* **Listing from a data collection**
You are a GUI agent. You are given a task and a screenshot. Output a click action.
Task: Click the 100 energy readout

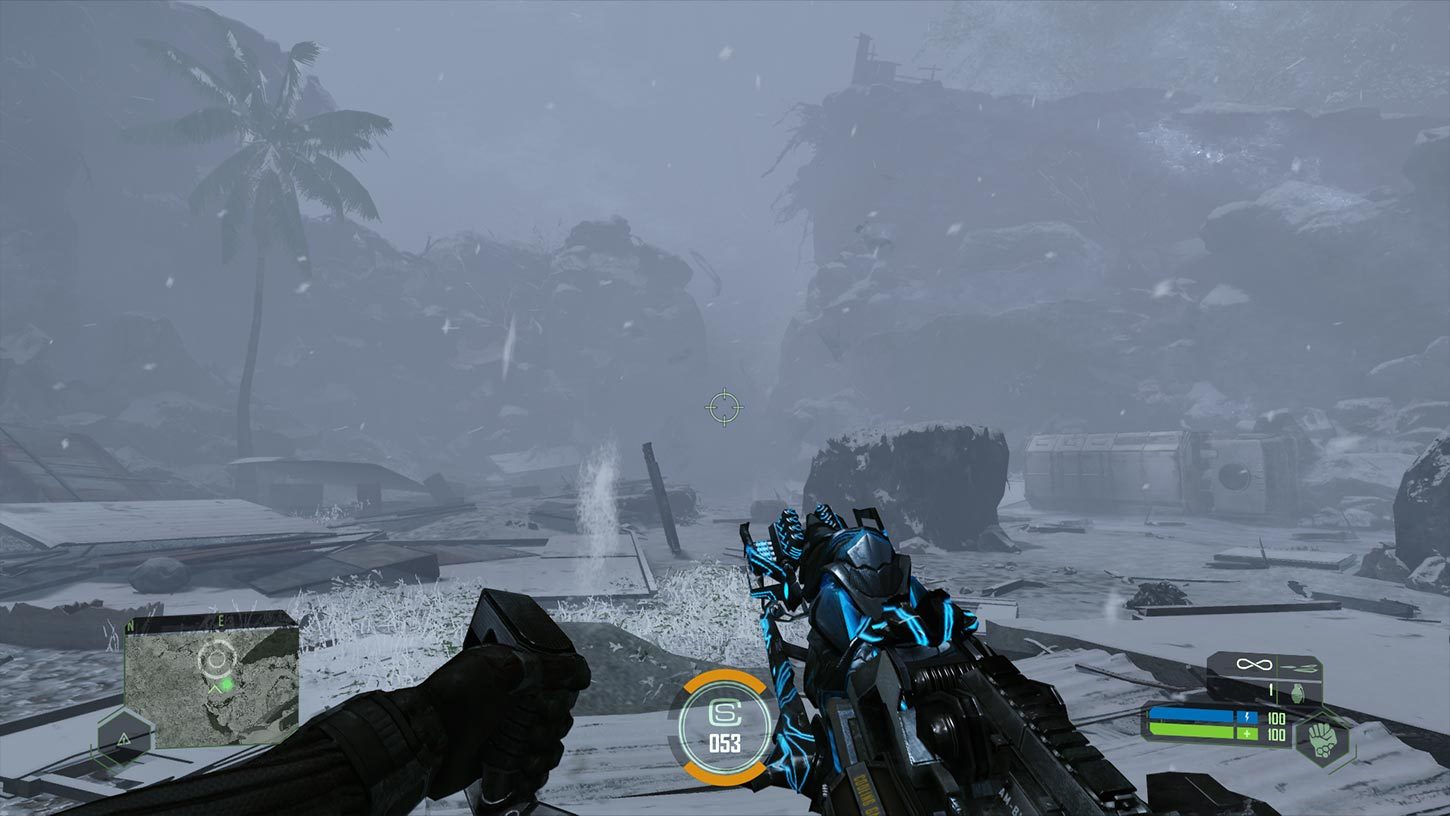coord(1277,716)
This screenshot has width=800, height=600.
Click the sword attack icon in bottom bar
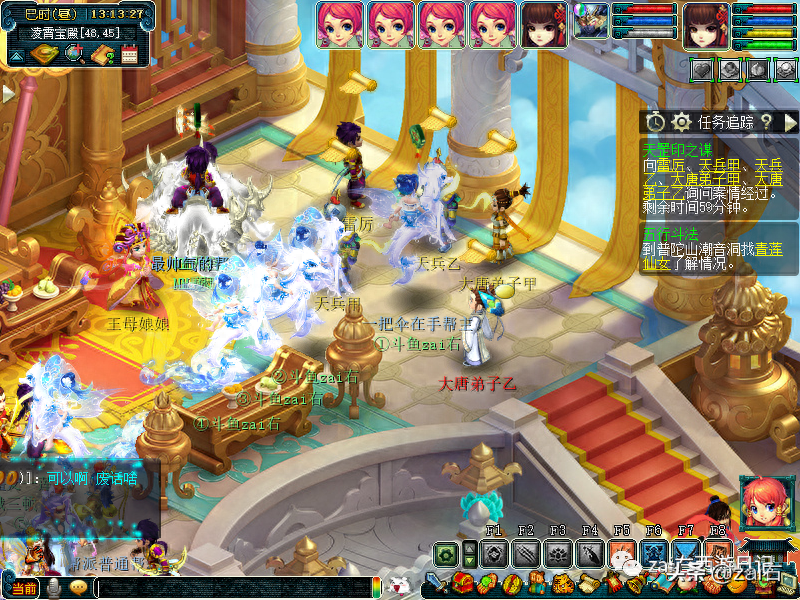pyautogui.click(x=435, y=583)
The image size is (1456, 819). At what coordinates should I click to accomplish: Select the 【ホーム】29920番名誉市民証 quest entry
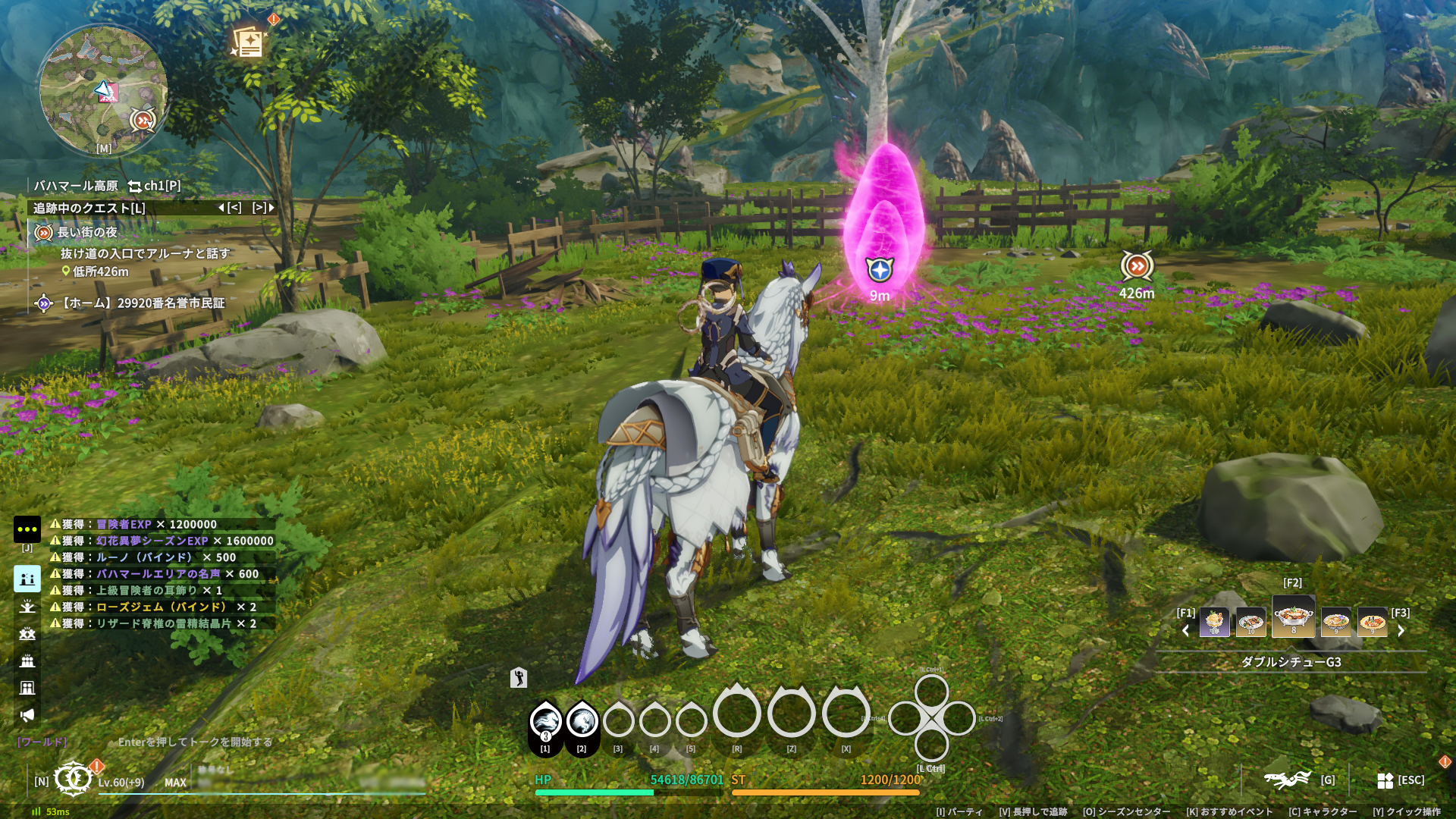143,303
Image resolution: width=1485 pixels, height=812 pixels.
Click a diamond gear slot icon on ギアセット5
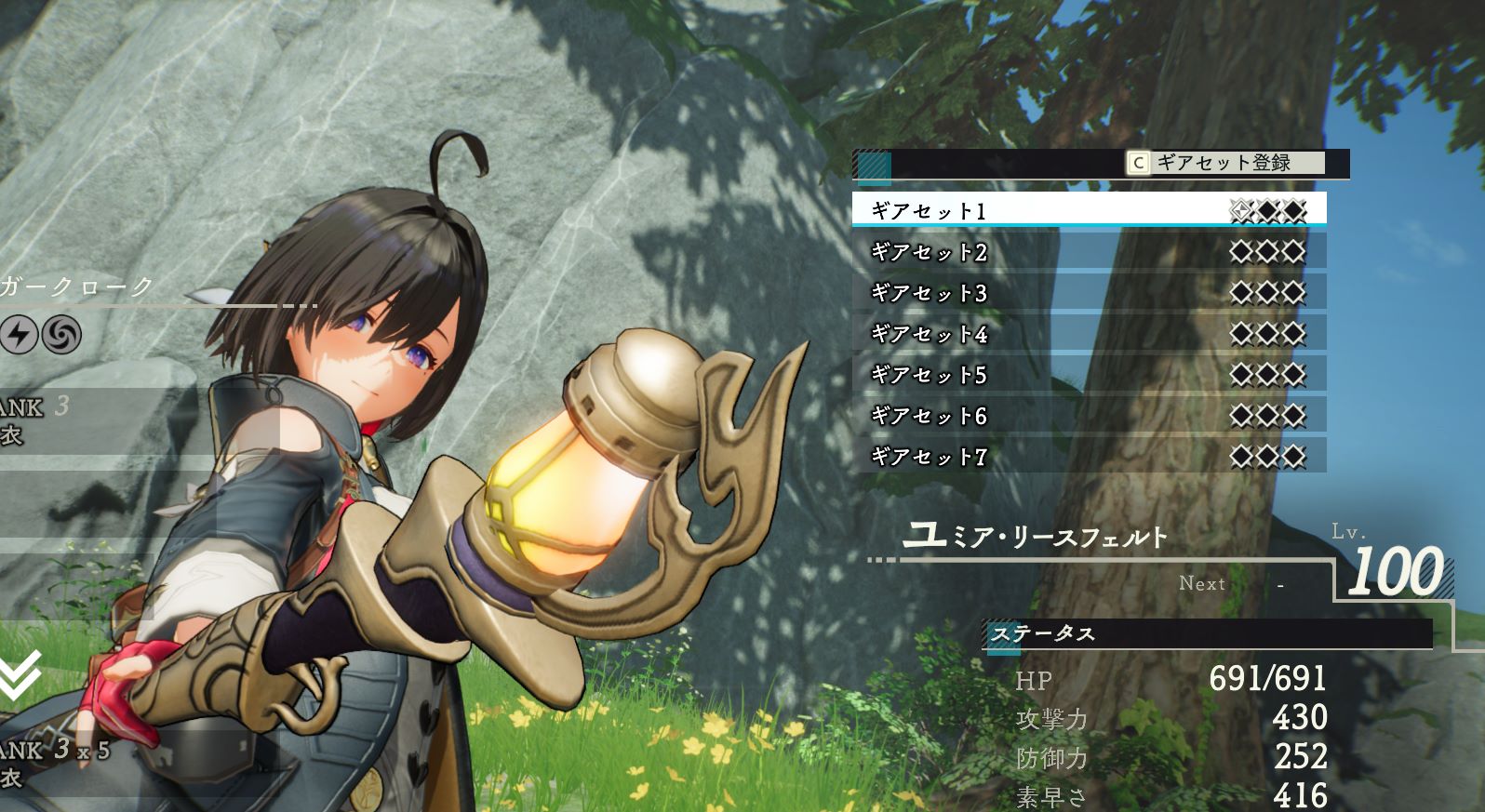click(1267, 376)
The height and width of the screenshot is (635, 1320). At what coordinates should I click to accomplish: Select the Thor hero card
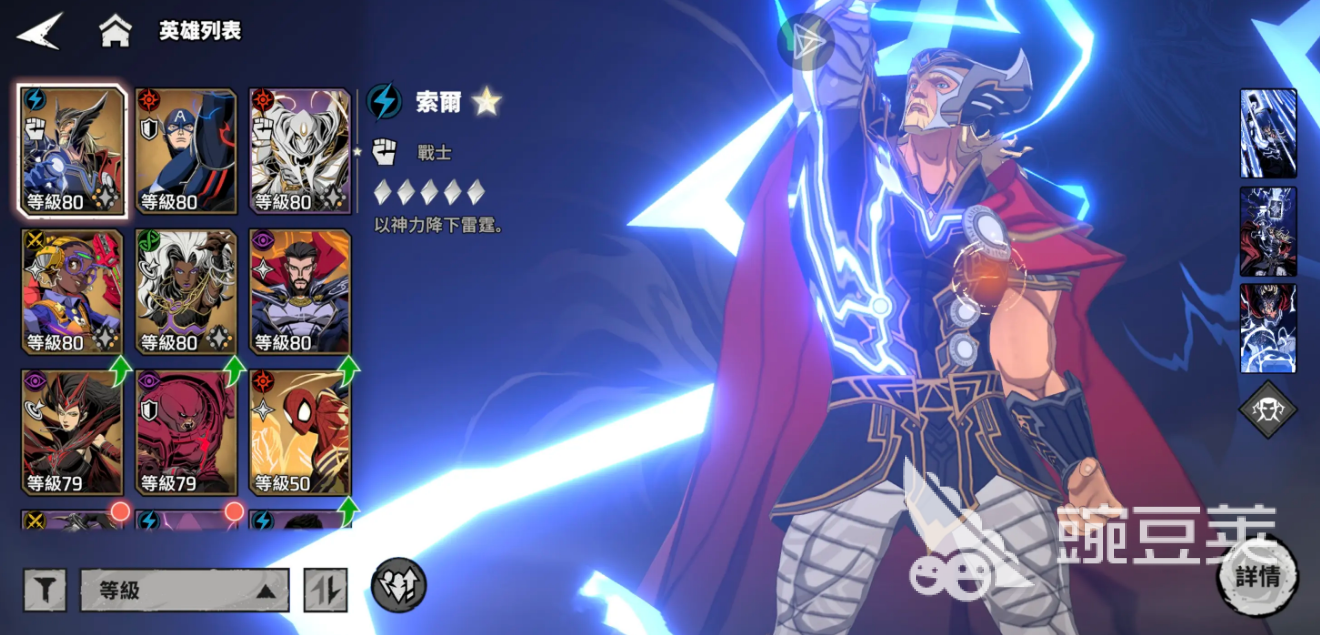click(x=73, y=151)
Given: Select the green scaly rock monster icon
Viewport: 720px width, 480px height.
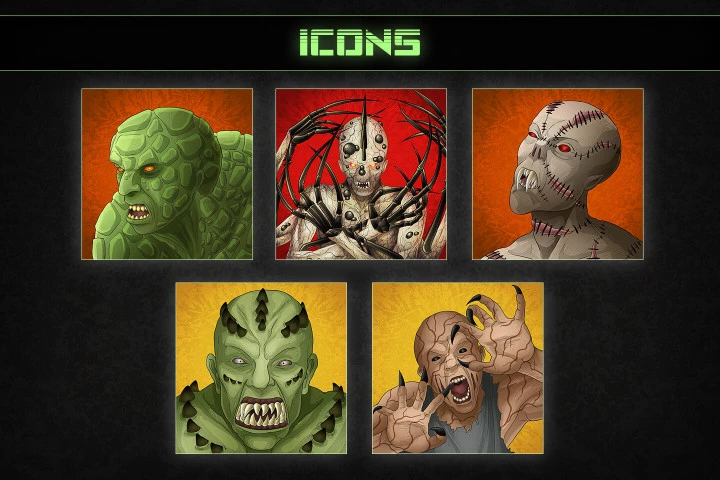Looking at the screenshot, I should point(167,174).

* **Description of the task**
Could you copy the whole listing above word for word, leaving out the pictures?

* **Task answer**
You are a GUI agent. You are given a task and a screenshot. Output a click action.
Task: Click the 100 energy readout

coord(1277,716)
This screenshot has width=800, height=600.
Click the sword attack icon in bottom bar
pyautogui.click(x=435, y=583)
The image size is (1456, 819). At what coordinates should I click to accomplish: Select the 【ホーム】29920番名誉市民証 quest entry
143,303
Image resolution: width=1485 pixels, height=812 pixels.
Click a diamond gear slot icon on ギアセット5
click(1267, 376)
The height and width of the screenshot is (635, 1320). At what coordinates should I click to accomplish: Select the Thor hero card
click(x=73, y=151)
Given: Select the green scaly rock monster icon
Viewport: 720px width, 480px height.
Looking at the screenshot, I should point(167,174).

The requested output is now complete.